November 22, 2024

German Doctors Had Success Treating E. coli Patients With an Antibiotic

The standard medical recommendation for doctors treating patients infected with any type of Shiga toxin-producing E. coli (STEC) bacteria has been not to use antibiotics out of concerns for an increased risk of life-threatening hemolytic uremic syndrome (HUS).

But a report this month in the Journal of the American Medical Association shows how German doctors had success treating some victims of last year’s giant and deadly outbreak of E. coli O104:H4 with azithromycin. Those who took it cleared the E. coli from their bodies substantially faster than those who did not.

A review of the JAMA piece by Dr. Robert Jasmer, a clinical professor at the University of California, San Franciso, said that by day 35 there were no carriers of the organism in the treated group. But carriage persisted in 57.7 percent of the untreated patients at day 42.

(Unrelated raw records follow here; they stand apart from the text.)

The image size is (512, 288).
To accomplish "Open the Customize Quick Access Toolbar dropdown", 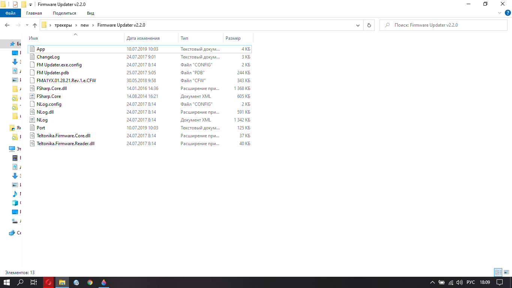I will 30,5.
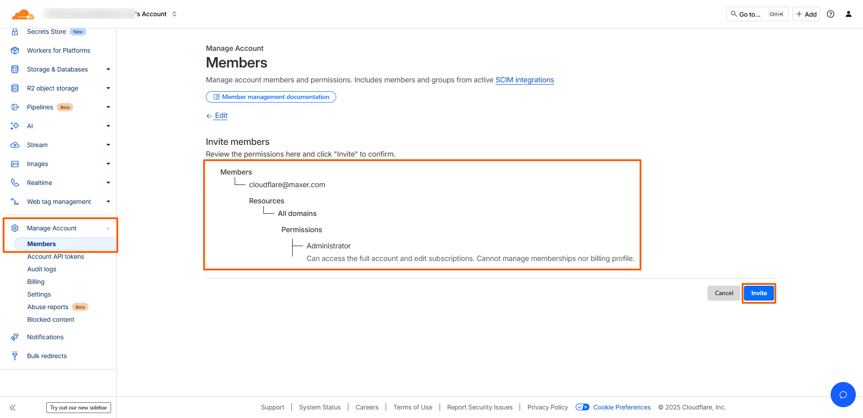The image size is (863, 418).
Task: Open the help question mark icon
Action: 831,14
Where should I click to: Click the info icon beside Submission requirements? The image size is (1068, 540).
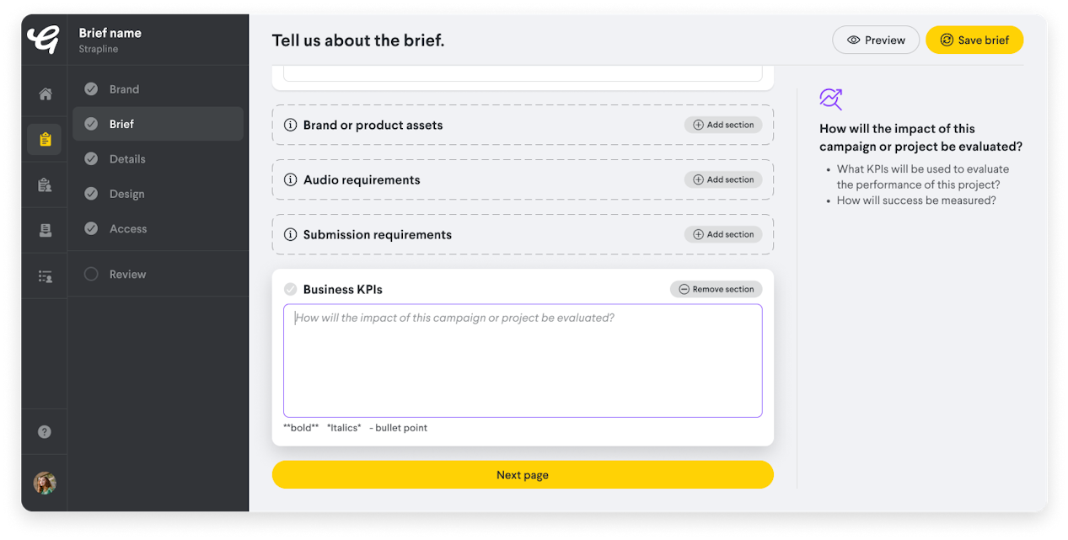click(291, 234)
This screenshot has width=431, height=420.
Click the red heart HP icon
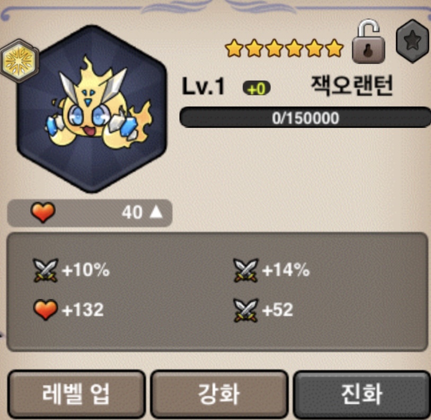click(43, 212)
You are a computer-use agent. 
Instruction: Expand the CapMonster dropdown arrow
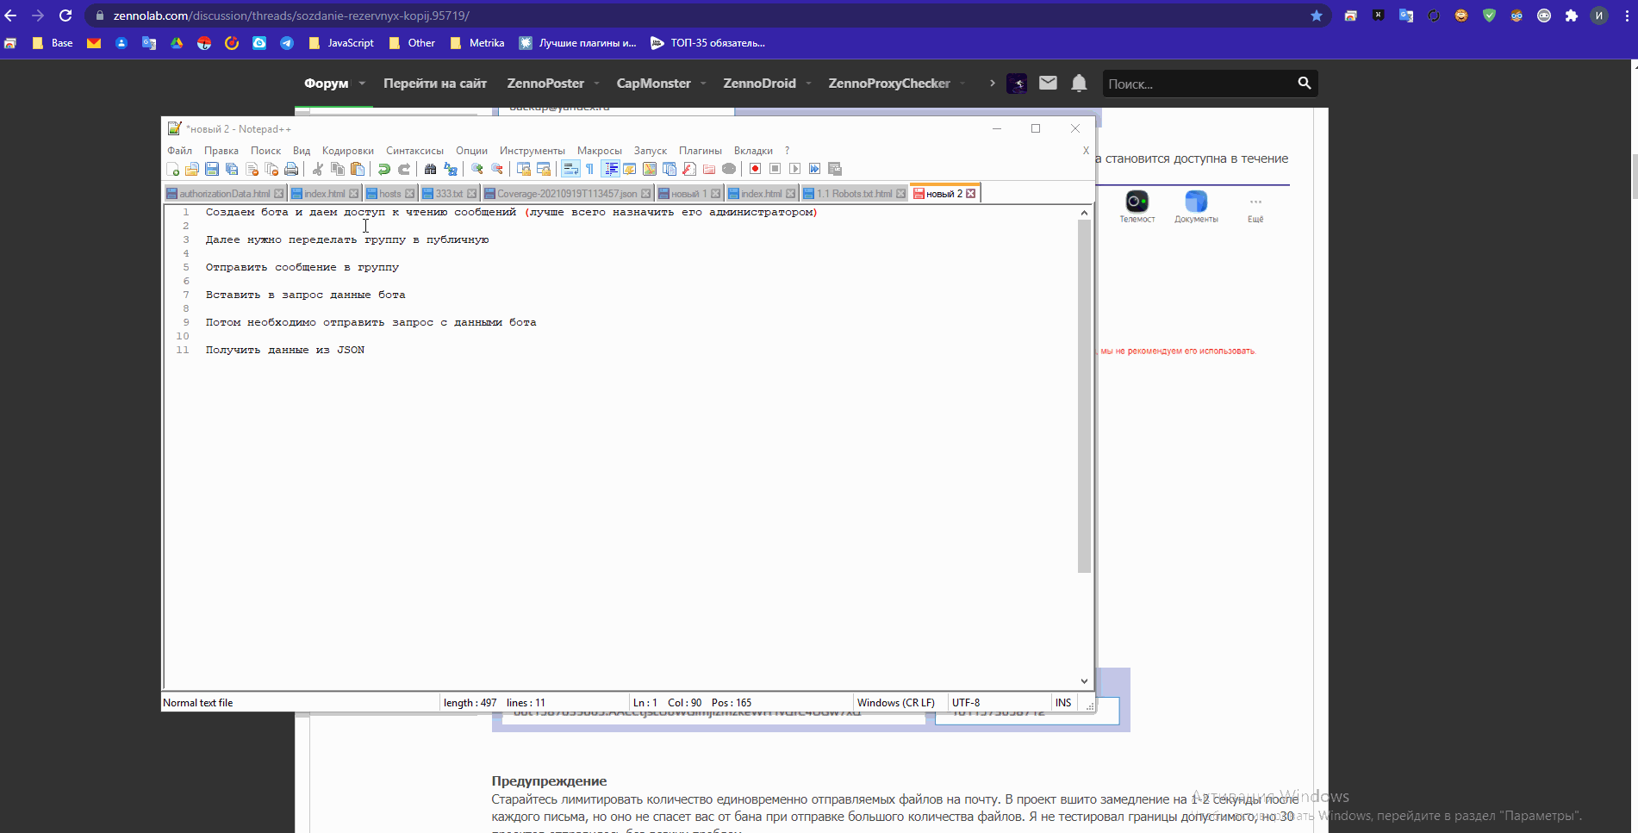pos(703,84)
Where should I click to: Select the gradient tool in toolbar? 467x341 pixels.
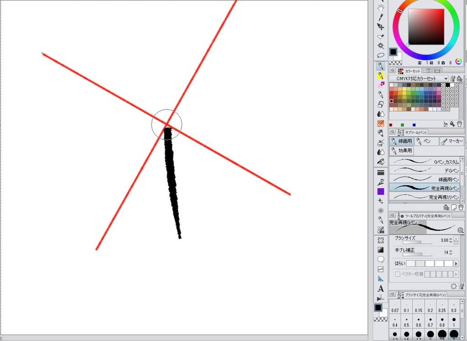click(381, 250)
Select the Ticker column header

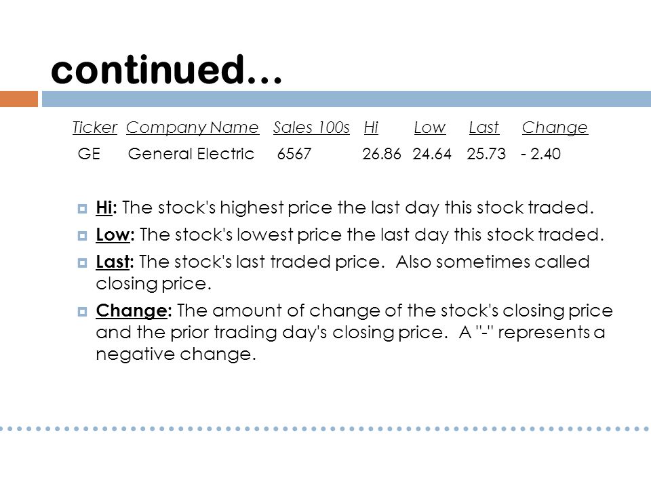[95, 127]
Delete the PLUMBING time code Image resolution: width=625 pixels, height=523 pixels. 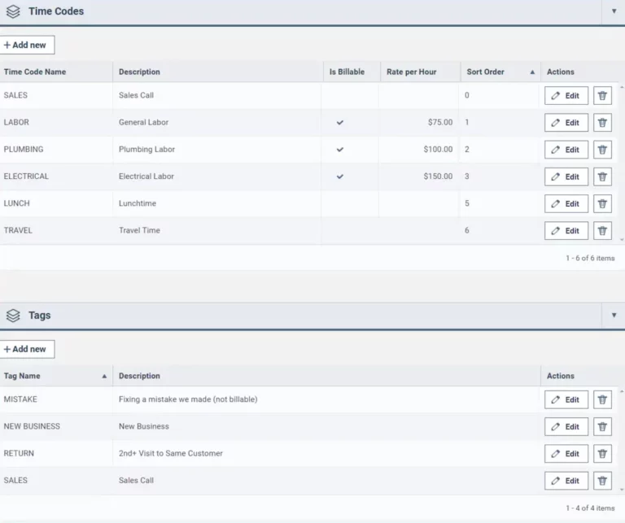[x=602, y=150]
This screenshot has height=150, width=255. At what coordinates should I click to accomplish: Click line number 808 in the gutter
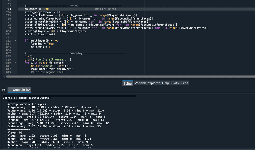pyautogui.click(x=9, y=56)
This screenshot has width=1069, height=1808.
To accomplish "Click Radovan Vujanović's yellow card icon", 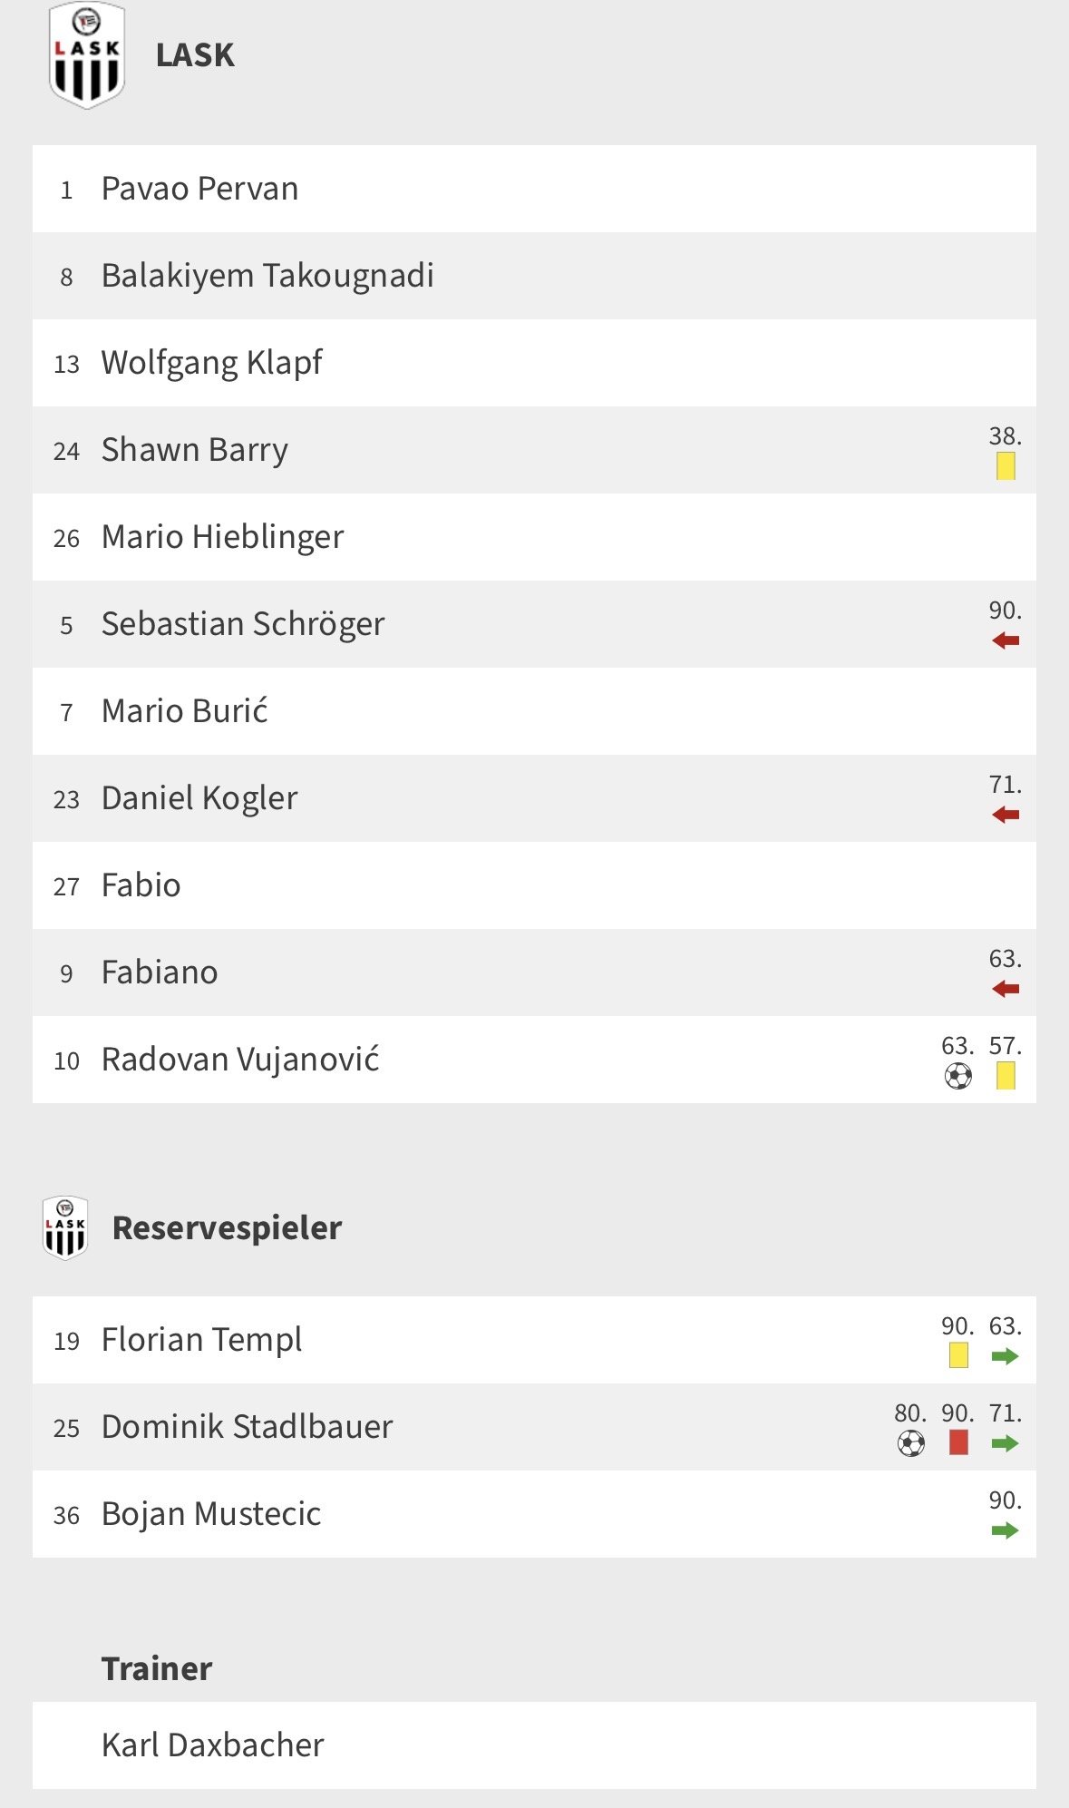I will (1006, 1076).
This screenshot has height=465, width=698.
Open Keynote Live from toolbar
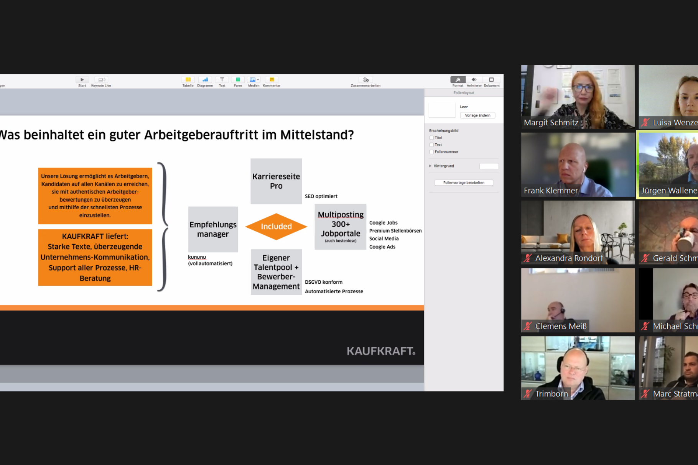pos(101,80)
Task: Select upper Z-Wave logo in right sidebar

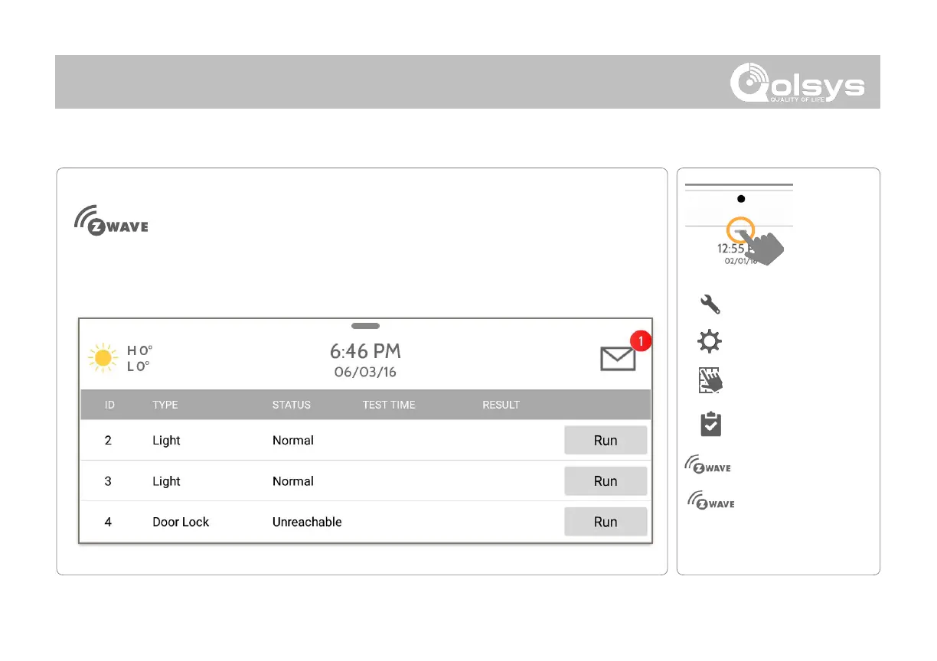Action: click(x=707, y=466)

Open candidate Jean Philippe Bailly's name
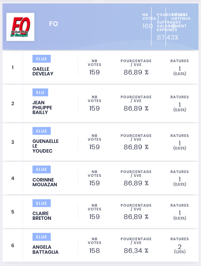point(42,107)
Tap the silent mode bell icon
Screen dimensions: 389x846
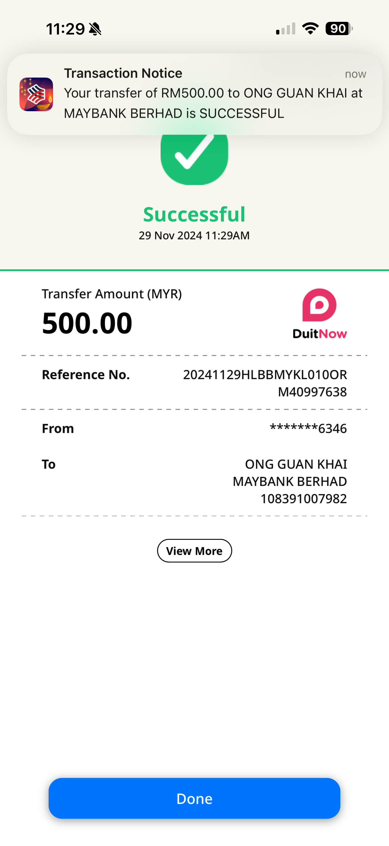click(95, 29)
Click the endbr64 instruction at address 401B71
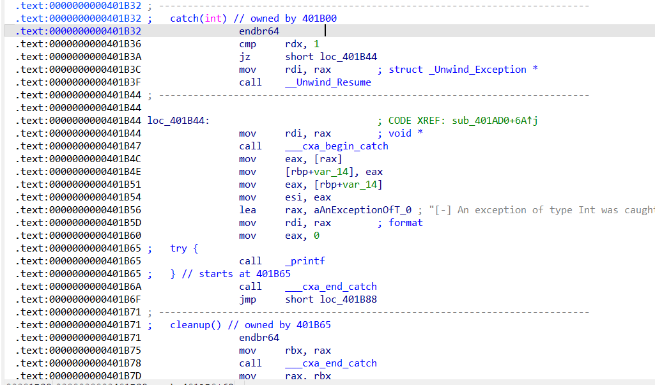The height and width of the screenshot is (385, 655). tap(259, 338)
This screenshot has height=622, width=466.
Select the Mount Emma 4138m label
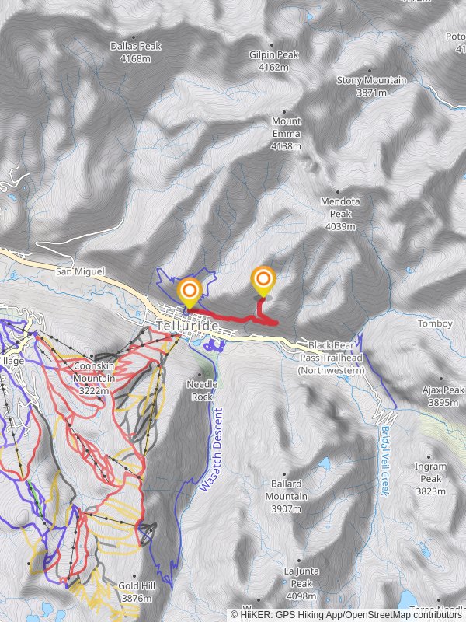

The study was carried out at the University Hospital of Schleswig-Holstein in Lübeck, Germany. Doctors there followed a cohort of 65 patients with confirmed E. coli infection. Twenty two of the patients received azithromycin (along with an antibody known as Soliris) and they had a significantly lower probability of being carriers of the bacteria.

None of the treated patients showed signs of developing HUS and resistance to the antibiotic did not develop.The doctors concluded that three days of treatment with azithromycin cleared the pathogen and that larger studies are warranted to clarify the possible role of antibiotic therapy on other strains of STEC.

Dr. Jasmer noted that the study had some drawbacks in terms of sample size and lack of randomization.

The E. coli outbreak that was centered in Germany last year killed more than 50 people and sickened more than 4,000 throughout many European countries. More than 800 people contracted HUS.

European health authorities eventually traced the outbreak to raw sprouts grown from contaminated seeds — a common source of food poisoning outbreaks all over the world.